Church in Bedfordshire, England

All Saints Church, Turvey is a Grade I listed parish church in Turvey, Bedfordshire, England. The church originated in the Saxon period, and was largely rebuilt in the 13th century with later additions in the 14th and 15th centuries. It was extensively restored and the chancel rebuilt in the mid-19th century by the architect George Gilbert Scott, who rebuilt the chancel. There are surviving Saxon features in the nave and the tower.

==History==
All Saints Church has late Saxon origins and was built on the site of an earlier church. Saxon fabric survives in the nave and tower, including round window openings. The church was developed over several centuries. The nave and south aisle are largely 13th-century, with further work in the 14th century including the addition of the north arcade. In the 15th century the building was altered again, when a clerestory was added and the nave roof renewed. The south porch dates from the 13th century and its height was raised in the 15th century.

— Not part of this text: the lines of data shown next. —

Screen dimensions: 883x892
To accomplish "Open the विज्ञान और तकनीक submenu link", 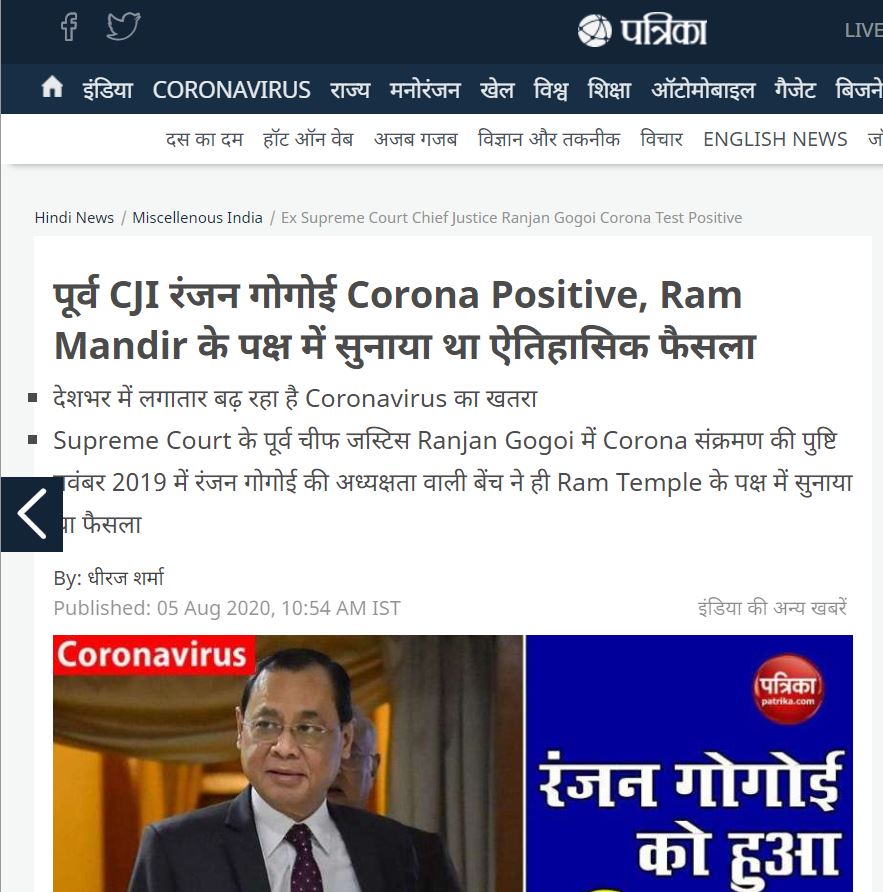I will 548,139.
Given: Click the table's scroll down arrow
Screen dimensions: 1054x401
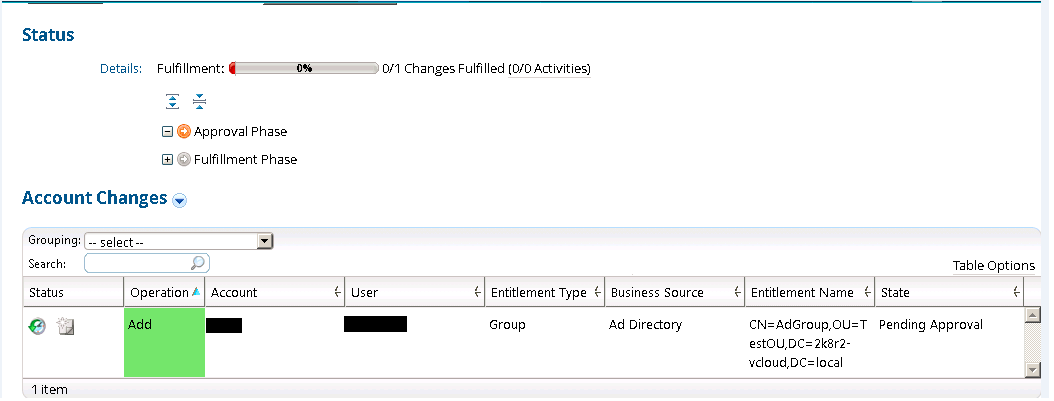Looking at the screenshot, I should tap(1033, 370).
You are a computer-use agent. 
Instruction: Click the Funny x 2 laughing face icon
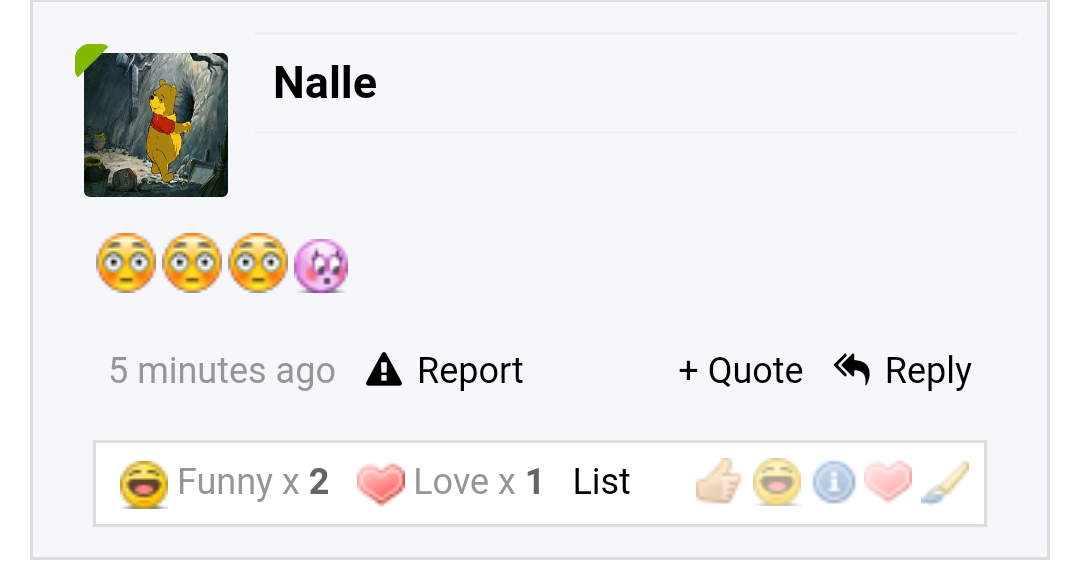(143, 485)
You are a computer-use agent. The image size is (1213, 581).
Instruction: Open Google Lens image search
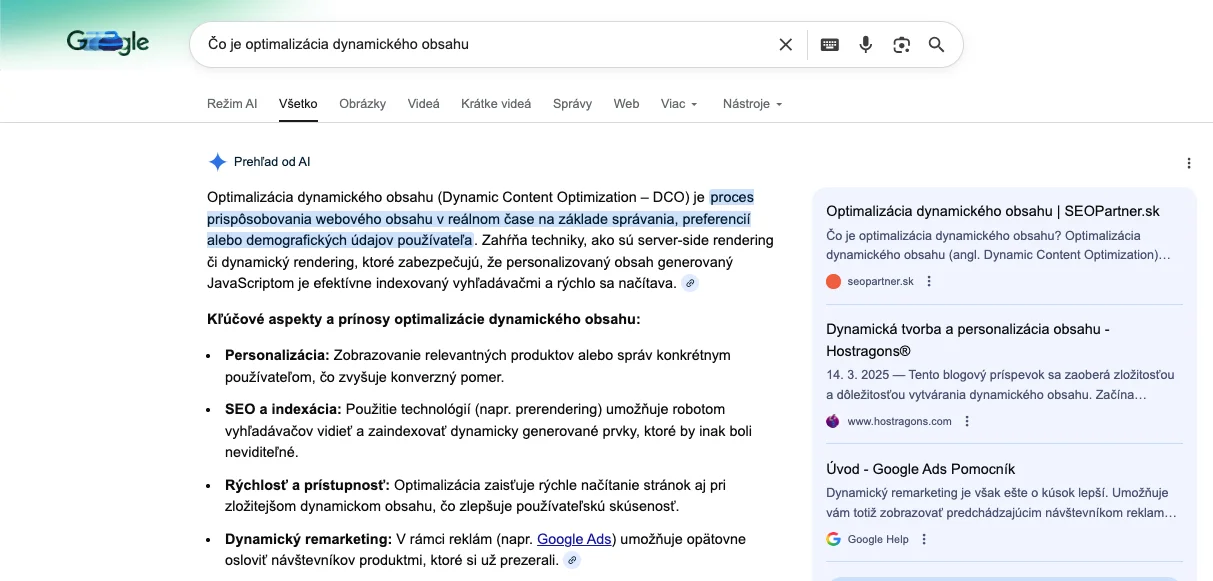pyautogui.click(x=902, y=44)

The church was extensively restored and extended eastwards between 1852 and 1854 by the architect George Gilbert Scott, who rebuilt the chancel and added associated structures.

==Architecture==

===Structure===
The church is built of stone, The plan consists of a nave, chancel, north and south aisles, a south porch, and a west tower. The lower parts of the tower and sections of the nave retain Saxon features. The nave is mainly 13th-century, with a north arcade added in the early 14th century. A clerestory was installed in the 15th century. The chancel was rebuilt in the mid-19th century during the restoration by Scott.

The tower rises in stages, with work of the 13th and 15th centuries, and is topped by a parapet and pyramid roof added in the 19th century. The west doorway retains 13th-century ironwork attributed to a local craftsman, sometimes identified as John of Leighton.

===Interior===
The interior retains features from several periods. The nave has arcades separating it from the aisles, and the roof, dating from the 15th century, is decorated with carved bosses and figures of angels. High in the nave walls are blocked openings from earlier phases of the building, including Saxon windows.

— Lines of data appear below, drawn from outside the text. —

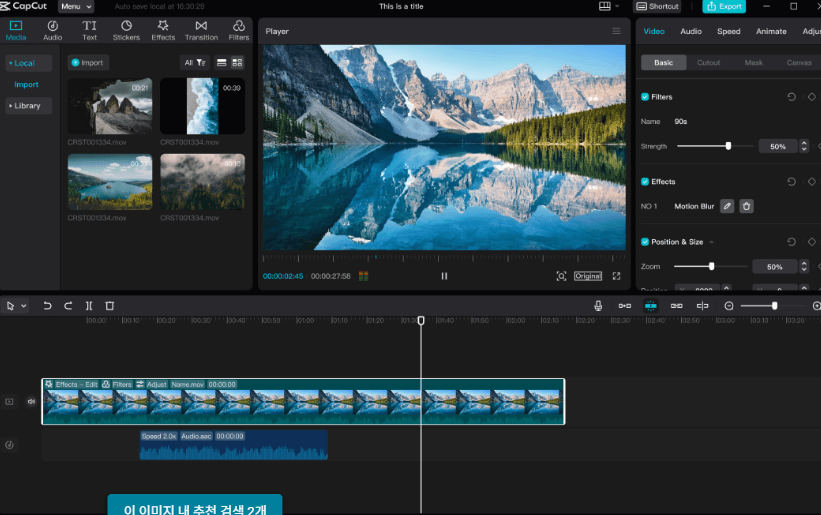Click the Export button
The height and width of the screenshot is (515, 821).
click(x=724, y=6)
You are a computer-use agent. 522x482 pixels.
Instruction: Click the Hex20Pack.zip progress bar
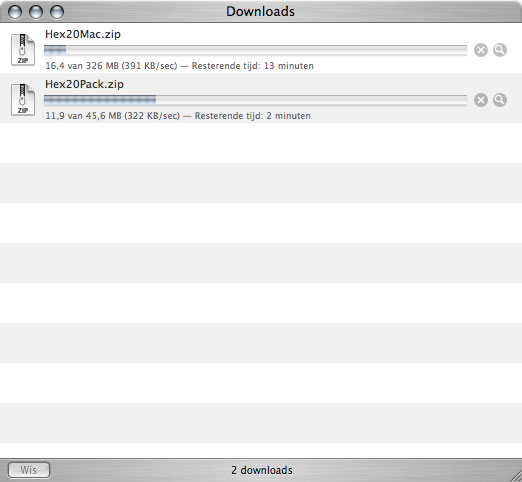coord(256,100)
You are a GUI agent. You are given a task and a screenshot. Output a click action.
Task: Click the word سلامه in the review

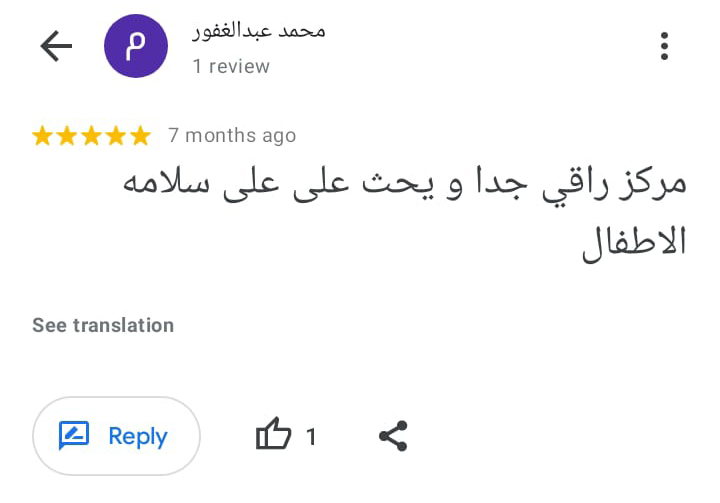(x=163, y=186)
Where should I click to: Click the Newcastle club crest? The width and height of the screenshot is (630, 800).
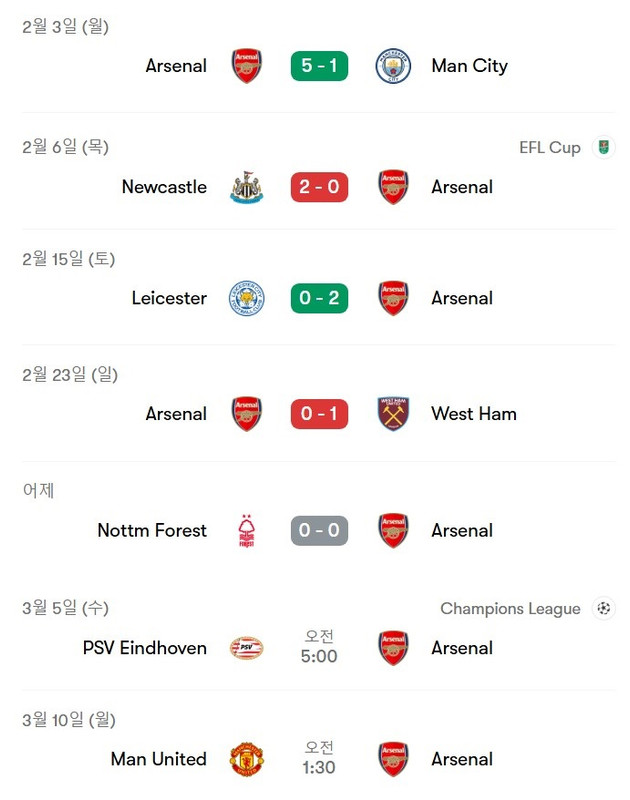click(246, 187)
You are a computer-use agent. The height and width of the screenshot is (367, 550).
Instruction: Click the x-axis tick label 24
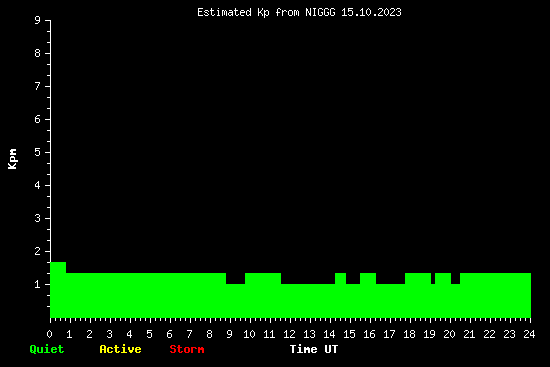[x=529, y=334]
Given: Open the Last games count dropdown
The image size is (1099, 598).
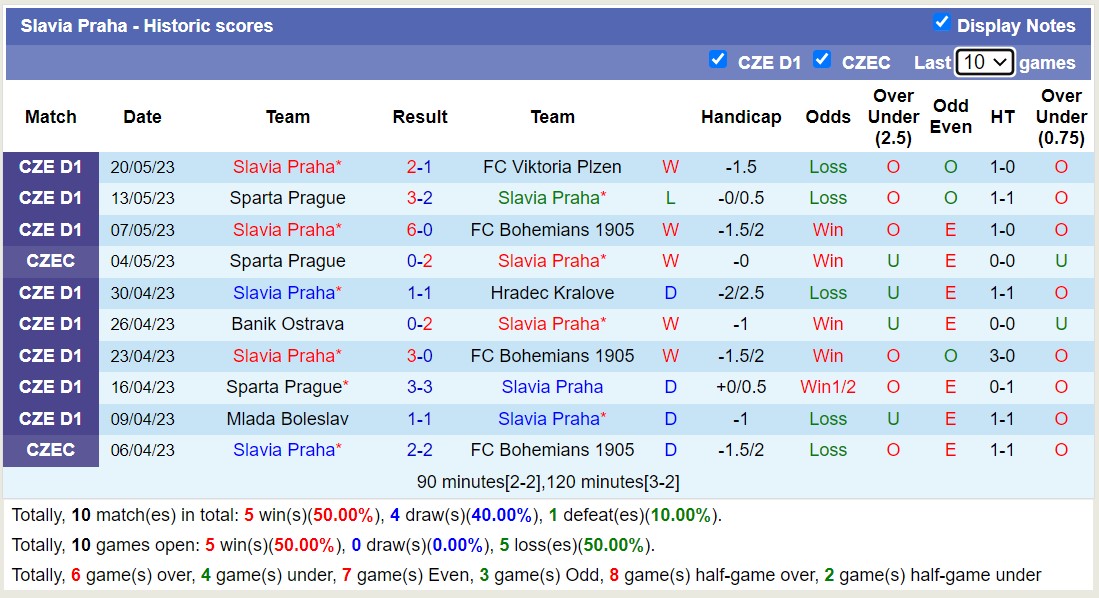Looking at the screenshot, I should pos(984,61).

The south aisle includes a Lady Chapel at its eastern end. A wall painting of the Crucifixion, dating from the 13th or early 14th century, survives and was uncovered during 19th-century restoration work. The chapel also contains a rare set of trefoiled sedilia, with three seats for the priest, deacon, and sub-deacon, and a smaller piscina for washing sacred vessels.

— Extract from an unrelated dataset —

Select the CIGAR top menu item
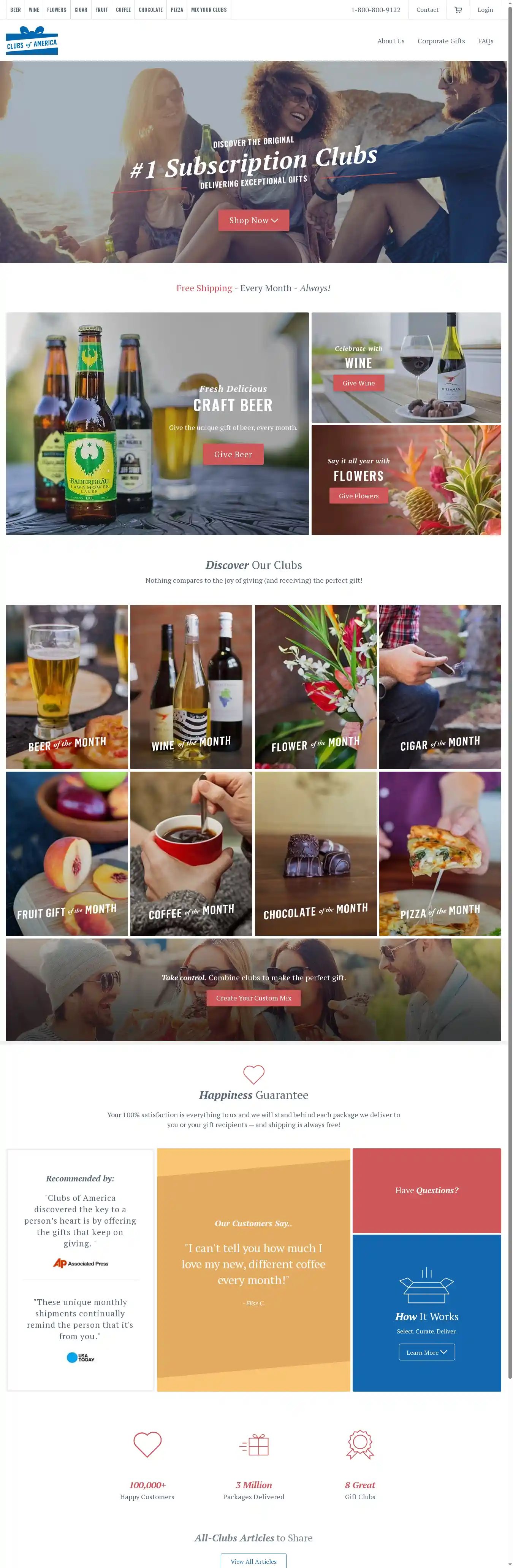The image size is (513, 1568). 81,10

===Furnishings, fittings and monuments===
The church contains a number of historic fittings, including a late Norman font dating from about 1200. The interior also retains choir stalls and other furnishings from later periods, along with a 19th-century bier used for funerals.

There is an extensive collection of monuments, particularly to the Mordaunt family, who were associated with Turvey for several centuries. The earliest is a tomb chest to Sir John Mordaunt (died 1506) in the south aisle. Other notable monuments include that of John, 1st Baron Mordaunt (died 1560), an elaborate, two-tiered monument with alabaster effigies and classical detailing, and later monuments to successive members of the family, including those dated 1571 and 1601.

===Glass===
The church contains mainly Victorian stained glass, much of it installed during the 19th-century restoration. The windows include both figurative and patterned designs, with different schemes used in the chancel, aisles, and Lady Chapel.